What you are asked to do:
Locate the line bearing "Open the Begin the task dropdown" in the material below, then reproduce it and each following line up to and including the line bearing "Like Лёля Бирюкова's".

The input:
= Beginning of Section =

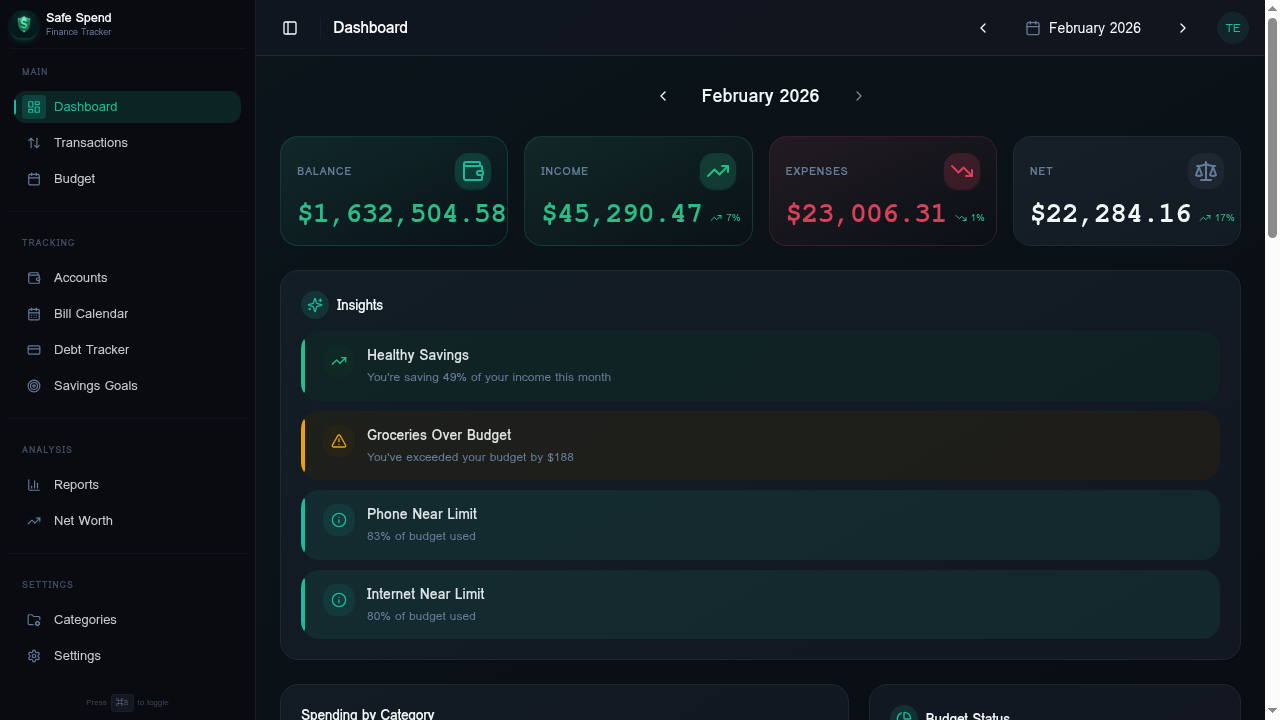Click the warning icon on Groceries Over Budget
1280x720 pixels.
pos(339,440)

= End of Section =
= Beginning of Section =

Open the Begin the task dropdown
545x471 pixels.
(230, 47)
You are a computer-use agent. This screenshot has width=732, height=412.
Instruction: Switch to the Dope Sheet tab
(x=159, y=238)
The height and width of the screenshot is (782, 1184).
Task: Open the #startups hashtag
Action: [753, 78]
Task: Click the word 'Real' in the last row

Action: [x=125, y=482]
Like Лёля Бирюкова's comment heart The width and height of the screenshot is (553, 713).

= End of Section =
= Beginning of Section =

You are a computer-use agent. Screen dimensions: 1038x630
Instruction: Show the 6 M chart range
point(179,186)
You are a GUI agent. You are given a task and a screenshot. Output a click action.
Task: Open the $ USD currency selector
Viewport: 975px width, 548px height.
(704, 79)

= End of Section =

Result:
Open the Begin the task dropdown
545x471 pixels.
(230, 47)
You are a computer-use agent. This screenshot has width=732, height=412.
Instruction: Switch to the Dope Sheet tab
(x=159, y=238)
The height and width of the screenshot is (782, 1184).
Task: Open the #startups hashtag
Action: [753, 78]
Task: Click the word 'Real' in the last row

Action: [x=125, y=482]
Like Лёля Бирюкова's comment heart The width and height of the screenshot is (553, 713).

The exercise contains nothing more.